Parkinson's Disease (cont.)
Surgery
Treating Parkinson's disease with surgery was once a common practice. But after the discovery
of levodopa, surgery was restricted to only a few cases. Studies in the past few
decades have led to great improvements in surgical techniques, and surgery is
again being used in people with advanced Parkinson's disease for whom drug therapy is no longer
sufficient.
Pallidotomy and
Thalamotomy. The earliest types of surgery for Parkinson's disease involved selectively
destroying specific parts of the brain that contribute to the symptoms of the
disease. Investigators have now greatly refined the use of these procedures. The
most common of these procedures is called pallidotomy. In this procedure, a
surgeon selectively destroys a portion of the brain called the
globus pallidus.
Pallidotomy can improve symptoms of tremor, rigidity, and bradykinesia, possibly
by interrupting the connections between the globus
pallidus and the striatum or thalamus. Some studies have also found that
pallidotomy can improve gait and balance and reduce the amount of levodopa
patients require, thus reducing drug-induced dyskinesias and dystonia. A related
procedure, called thalamotomy, involves surgically destroying part of the
brain's thalamus.

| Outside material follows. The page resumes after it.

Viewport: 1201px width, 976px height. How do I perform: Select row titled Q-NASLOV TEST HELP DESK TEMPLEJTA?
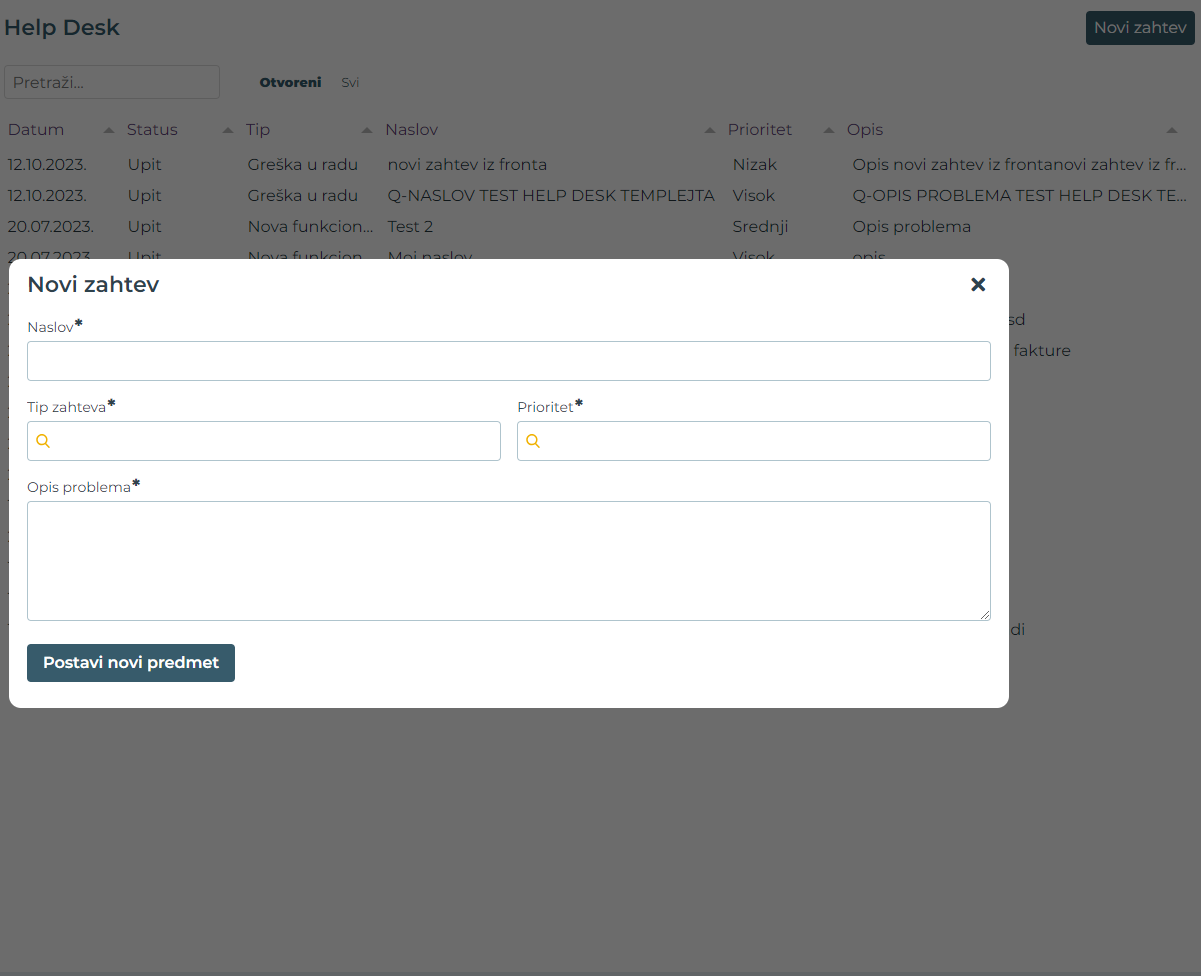[x=551, y=196]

Thalamotomy is useful primarily to reduce tremor.
Because these procedures cause permanent destruction of brain tissue, they
have largely been replaced by deep brain stimulation for treatment of
Parkinson's disease.
Deep Brain Stimulation.
Deep brain stimulation, or DBS, uses an electrode
surgically implanted into part of the brain. The electrodes are connected by a
wire under the skin to a small electrical device called a pulse generator that
is implanted in the chest beneath the collarbone. The pulse generator and
electrodes painlessly stimulate the brain in a way that helps to stop many of
the symptoms of Parkinson's disease. DBS has now been approved by the U.S. Food and Drug
Administration, and it is widely used as a treatment for Parkinson's disease.
DBS can be used on one or both sides of the brain. If it is used on just one
side, it will affect symptoms on the opposite side of the body. DBS is primarily
used to stimulate one of three brain regions: the subthalamic nucleus, the
globus pallidus, or the thalamus. However, the subthalamic nucleus, a tiny area
located beneath the thalamus, is the most common target. Stimulation of either
the globus pallidus or the subthalamic nucleus can reduce tremor, bradykinesia,
and rigidity. Stimulation of the thalamus is useful primarily for reducing
tremor.
DBS usually reduces the need for levodopa and related drugs, which in turn
decreases dyskinesias. It also helps to relieve on-off fluctuation of symptoms.
People who initially responded well to treatment with levodopa tend to respond
well to DBS. While the benefits of DBS can be substantial, it usually does not
help with speech problems, "freezing," posture, balance, anxiety, depression, or
dementia.
One advantage of DBS compared to pallidotomy and thalamotomy is that the
electrical current can be turned off using a handheld device. The pulse
generator also can be externally programmed.
Patients must return to the medical center frequently for several months
after DBS surgery in order to have the stimulation adjusted by trained doctors
or other medical professionals. The pulse generator must be programmed very
carefully to give the best results. Doctors also must supervise reductions in
patients' medications. After a few months, the number of medical visits usually
decreases significantly, though patients may occasionally need to return to the
center to have their stimulator checked. Also, the battery for the pulse
generator must be surgically replaced every three to five years, though
externally rechargeable batteries may eventually become available. Long-term
results of DBS are still being determined. DBS does not stop Parkinson's disease from
progressing, and some problems may gradually return. However, studies up to
several years after surgery have shown that many people's symptoms remain
significantly better than they were before DBS.
DBS is not a good solution for everyone. It is generally used only in people
with advanced, levodopa-responsive Parkinson's disease who have developed dyskinesias or other
disabling "off" symptoms despite drug therapy. It is not normally used in people
with memory problems, hallucinations, a poor response to levodopa, severe
depression, or poor health. DBS generally does not help people with "atypical"
parkinsonian syndromes such as multiple system atrophy, progressive supranuclear
palsy, or post-traumatic parkinsonism. Younger people generally do better than
older people after DBS, but healthy older people can undergo DBS and they may
benefit a great deal.
As with any brain surgery, DBS has potential
complications, including stroke or brain hemorrhage. These complications are
rare, however. There is also a risk of infection, which may require antibiotics or even replacement of parts of the
DBS system. The stimulator may sometimes cause speech problems, balance
problems, or even dyskinesias. However, those problems are often reversible if
the stimulation is modified.
Researchers are continuing to study DBS and to develop ways of improving it.
They are conducting clinical studies to determine the best part of the brain to
receive stimulation and to determine the long-term effects of this therapy. They
also are working to improve the technology used in DBS.